Wu enters her second term alongside a council filled with returning members who were also sworn-in Monday. Only District 7 Councilor Miniard Culpepper joined as a new member.

While many councilors are considered the mayor’s political allies, the council itself was unusually unsettled the day before the inauguration as headlines of East Boston Councilor Gabriela Coletta Zapata’s withdrawal from council presidency previewed Monday’s inauguration ceremony. The council was scheduled to have its first meeting and elect its leader, following the swearing-in ceremony Monday.

The election, which requires seven of the council’s 13 members to agree upon a leader to shepherd legislation and set the tone and priorities for the council’s two-year term, could have implications for how the body supports or opposes Wu’s moves as mayor.
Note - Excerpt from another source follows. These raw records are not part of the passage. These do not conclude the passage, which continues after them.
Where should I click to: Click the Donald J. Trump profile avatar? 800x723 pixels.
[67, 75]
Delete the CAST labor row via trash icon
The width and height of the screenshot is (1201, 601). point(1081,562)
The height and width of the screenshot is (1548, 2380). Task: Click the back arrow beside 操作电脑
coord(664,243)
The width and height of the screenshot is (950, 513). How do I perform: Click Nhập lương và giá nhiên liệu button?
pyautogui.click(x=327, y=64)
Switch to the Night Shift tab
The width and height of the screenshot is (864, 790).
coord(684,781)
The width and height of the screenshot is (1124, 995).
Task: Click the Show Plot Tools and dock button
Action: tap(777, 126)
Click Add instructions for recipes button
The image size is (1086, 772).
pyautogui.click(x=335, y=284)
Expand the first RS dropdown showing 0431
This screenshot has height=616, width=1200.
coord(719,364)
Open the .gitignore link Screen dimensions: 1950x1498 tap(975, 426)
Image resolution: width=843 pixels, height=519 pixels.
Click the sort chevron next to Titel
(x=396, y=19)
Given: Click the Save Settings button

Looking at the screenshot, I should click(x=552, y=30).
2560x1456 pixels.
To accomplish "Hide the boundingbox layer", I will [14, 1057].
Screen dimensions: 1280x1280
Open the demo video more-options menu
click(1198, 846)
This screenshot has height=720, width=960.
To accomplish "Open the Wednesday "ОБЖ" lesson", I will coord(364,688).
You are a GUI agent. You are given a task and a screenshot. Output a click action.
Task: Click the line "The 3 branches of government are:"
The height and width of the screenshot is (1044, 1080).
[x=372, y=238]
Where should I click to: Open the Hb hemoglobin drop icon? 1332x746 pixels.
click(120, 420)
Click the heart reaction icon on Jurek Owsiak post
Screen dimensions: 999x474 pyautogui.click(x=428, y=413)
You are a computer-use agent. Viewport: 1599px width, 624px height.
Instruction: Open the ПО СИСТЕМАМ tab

Monday’s inauguration ceremony was much larger than Wu’s 2021 event at Boston City Hall and featured an interfaith prayer with clergy from across the city, a poem from Boston Poet Laureate Emmanuel Oppong-Yeboah, and a video reflecting on Wu’s first term. It comes amid a series of family-oriented events featuring free access to some of the city’s cultural institutions. Wu was sworn-in alongside her husband and three children as Sarah G. Kim, Associate Superior Court Justice of Suffolk County, administered the oath of office.